There is not enough money in the world to get you to move to the Springs.

When giving directions, you never say “Turn left, turn right”, it’s always go West, then South.

When the Broncos are losing you refer to them as the “Donkeys”.

You think 5-Points is a ghetto.

You consider LoDo a tourist trap with expensive condos.

You have a cracked or broken windshield.

You have absolutely no recognizable accent.

You have been skiing less than 3 times in your life.

You know that “The Narrows” refers to I-25 between University and Broadway.

You know where the city ended when you were a kid, and would never move further out than that boundary.

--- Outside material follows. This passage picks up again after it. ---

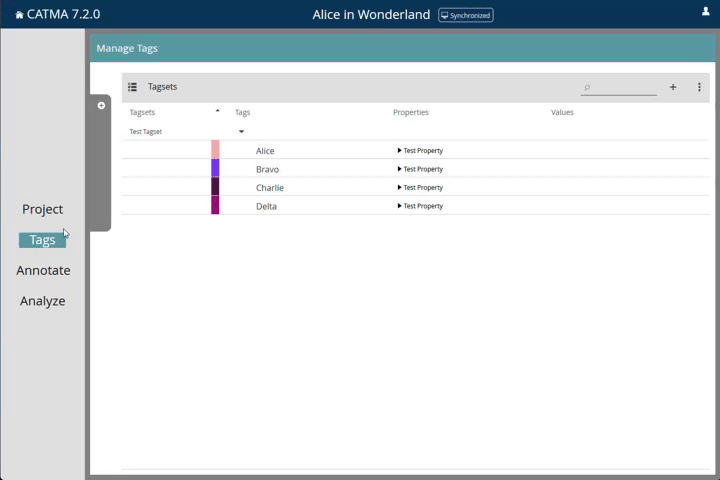Click the Synchronized status indicator
This screenshot has height=480, width=720.
[465, 15]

You never plan a picnic between 3:30 and 6:00 in Spring or Summer months.

You only go to Lodo when friends are in from out of town.

You say things like “I don’t care how big Parker is, it’s still a one-horse town”.

You see no reason to travel to Aurora.

You think most of the people in Colorado Springs are religious freaks.

You think the rest of the freaks live in the “People’s Republic of Boulder.”

You voted for higher taxes to fund Coors field, but voted down taxes for public transportation.

Thornton, Northglenn and Westminster are “Another State”.

You actually get these jokes and pass them on to other friends from Denver.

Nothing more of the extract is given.